[Opening EXCERPTED TEXT section]

We’ve all read stories and seen movies about the horrors faced by soldiers during World War II. But what was it like for the women left behind?

In Home Front Girls (Park Row Books), Suzanne Hayes and Loretta Nyhan relay in an epistolary format the drama endured by two American women and their families living hundreds of miles apart during World War II.

In January 1943, twenty-three-year-old Glory Whitehall from Rockport, Massachusetts, picks a name from a hat at a 4-H meeting. The purpose is to select another lady in the “same situation”—taking care of the home front while their men are away—to write if they feel lonesome or desperate. Glory chooses the last name left—Rita Vincenzo, AKA the Garden Witch—a woman almost twenty years older than she who lives in Iowa City, Iowa.

Their lives couldn’t be more different.

Glory is from old New England money, with a two-year-old boy, Robbie, and another baby on the way, her marriage new and shiny. After being pampered her entire life, she turns their beach vacation house into their permanent home, taking care of everything herself instead of hiring servants, with the help of her childhood friend Levi. Overwhelmed with caring for a family without her husband, she could use a friend.

Rita is middle class, of German heritage but married into an Italian family. Her husband Sal was too old to fight so he joined the war as a medic, and her rosy-cheeked eighteen-year-old son, Toby, signed up as well. Her house is now empty. She’s lived in Iowa City for ten years and only has one other woman she can call her friend, so she knows about being lonely and not fitting in.

Not only do the women share their lives with each other to help deal with their worry and loneliness, but they understand each other’s paralyzing fear of the telegram. As Rita describes her dread, “When I’m not working, I sit in the cold on the front porch, watching for that smooth-cheeked, towheaded delivery boy, the angel of death.”

Glory believes Rita is a “Soul Sister,” someone she’s known through many lives, and she values the relationship she’s forged with not only Rita, but now other women in her town. “I love being a woman. A woman among amazing women. Women who understand just how much we need one another.”

Rita describes the priceless comfort that her relationship with Glory brings. “Her capable hands called to me. They held the pen that kept my soul afloat when I wanted to down it in a bathtub full of grief, and still they reached, their strength holding me up yet again.”

Chapters alternate between letters from Glory and those from Rita. Rita shares her experience and knowledge of marriage and raising children with new mom Glory, and Glory supports Rita through unexpected upheavals in her world and talks her through the days of depression and grief. Highlighting the flavor of the American family during the war, the book is interspersed with “war recipes” created to use ingredients still available during a period of deprivation.

[Closing EXCERPTED TEXT section]
[Opening RECORDS SUPPLIED section]

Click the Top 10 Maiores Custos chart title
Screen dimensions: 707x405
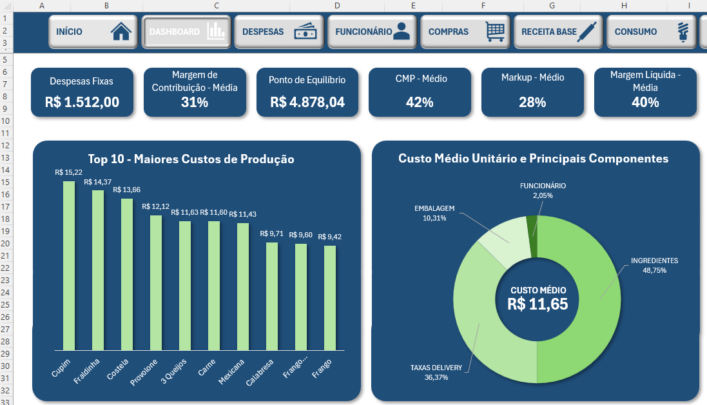(x=191, y=159)
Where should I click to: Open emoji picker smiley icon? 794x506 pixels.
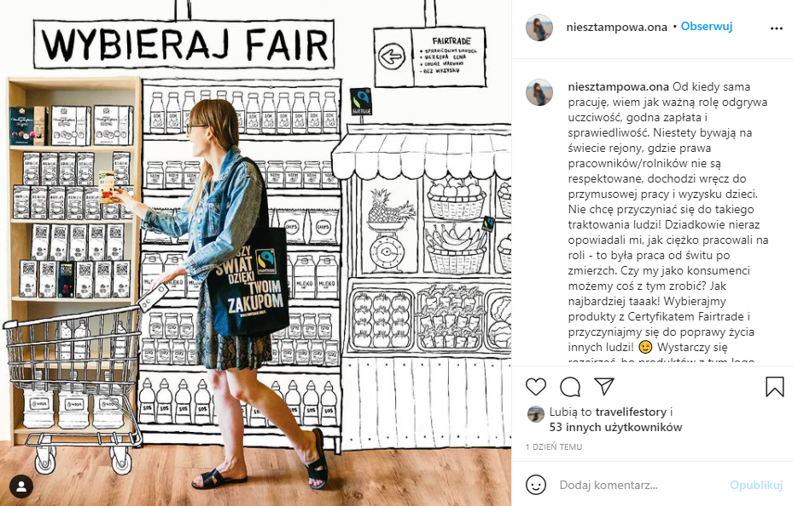pos(536,485)
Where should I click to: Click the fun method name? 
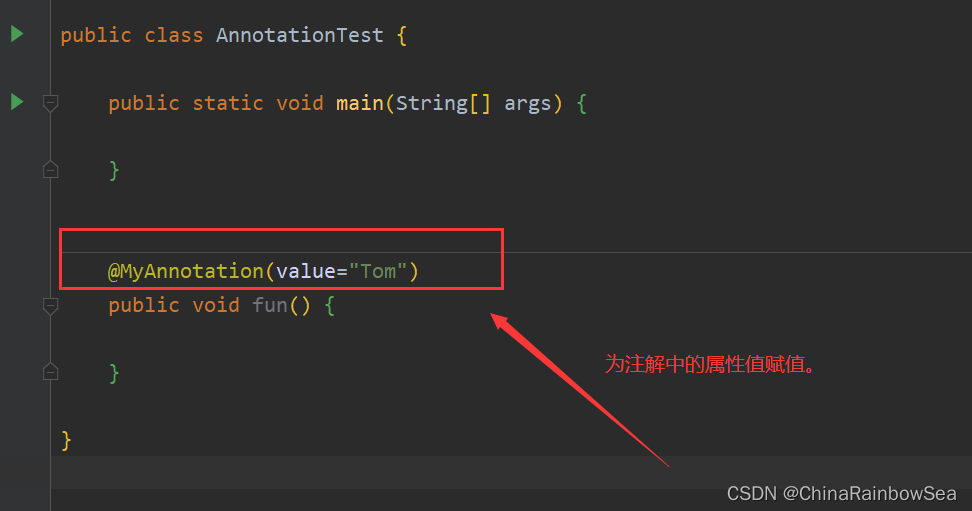click(x=270, y=305)
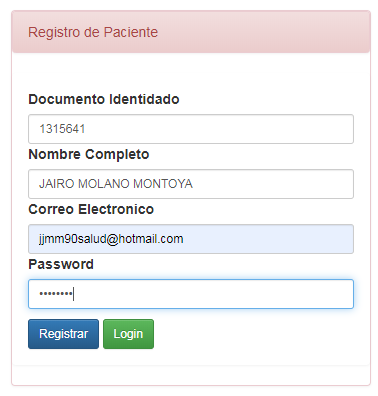Click the blue Registrar button
Image resolution: width=378 pixels, height=396 pixels.
63,334

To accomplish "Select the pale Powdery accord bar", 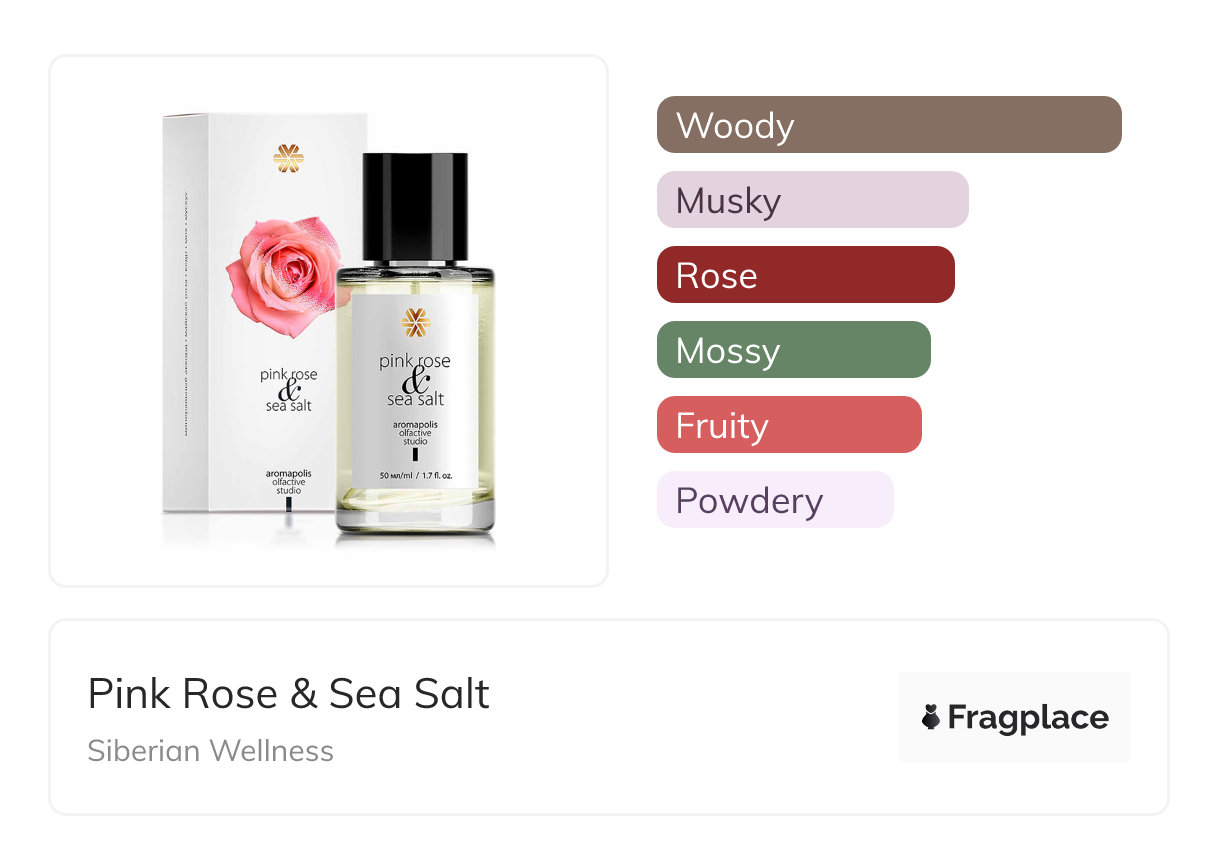I will [775, 500].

[Closing RECORDS SUPPLIED section]

# [TASKS AND EXERCISES]
- A) Reproduce the stretch of the Home Front Girls review from "Their lives couldn’t" through "use a friend.".
- B) Take the Home Front Girls review further, picking up right after its last sentence.
This material has no role in the work here.

# [RESPONSES FOR EACH TASK]
- A)
Their lives couldn’t be more different.

Glory is from old New England money, with a two-year-old boy, Robbie, and another baby on the way, her marriage new and shiny. After being pampered her entire life, she turns their beach vacation house into their permanent home, taking care of everything herself instead of hiring servants, with the help of her childhood friend Levi. Overwhelmed with caring for a family without her husband, she could use a friend.

- B)
The letters between Rita and Glory paint a vivid picture of those fighting the war on the home front and what they are fighting for. Rita writes about a local German POW camp at which she volunteers: “This is America. The generosity of spirit, the understanding of human dignity, the concept of allowing our enemies to partake in the bounty of our land because… it’s the right thing to do.”

Author Loretta Nyhan sums up the message she and Suzanne Hayes wish for their audience after reading Home Front Girls: “Making sense of loss is not a process best done alone. My wish for everyone who reads this book is that when it’s your time to reach a hand out, there is a loving friend to grasp it.”

This narrative is a vivid and enlightening snapshot of those left behind to take care of America while WWII raged on. If you enjoyed Juliet Ashton’s letters in The Guernsey Literary and Potato Peel Pie Society, you will fall in love with those between Rita and Glory, the Home Front Girls.

Home Front Girls goes on sale September 3.


About the Authors

Suzanne is the internationally bestselling author of The Witch of Little Italy, The Witch of Belladonna Bay, The Witch of Bourbon Street, and The Witch House of Persimmon Point. She is the co-author of I’ll Be Seeing You and Empire Girls. Her novels have been translated into five different languages and have earned stars from Kirkus and Booklist. She lives in a haunted farmhouse by the ocean with her husband and three darling witches and is currently hard at work on her next novel.


Loretta was a reader before she was a writer, devouring everything she could get her hands on. Later, her obsession with reading evolved into an absolute need to write. After college, she wrote for national trade magazines, taught writing to college freshmen, and eventually found the guts to try fiction. I’ll Be Seeing You, her novel co-written with Suzanne Hayes, debuted in 2013. Their second collaboration, Empire Girls, released in 2014. Her solo work includes The Witch Collector, Parts I & II, paranormal thrillers for HarperTeen. When she’s not writing, Loretta is knitting, baking and doing all kinds of things her high school self would have found hilarious.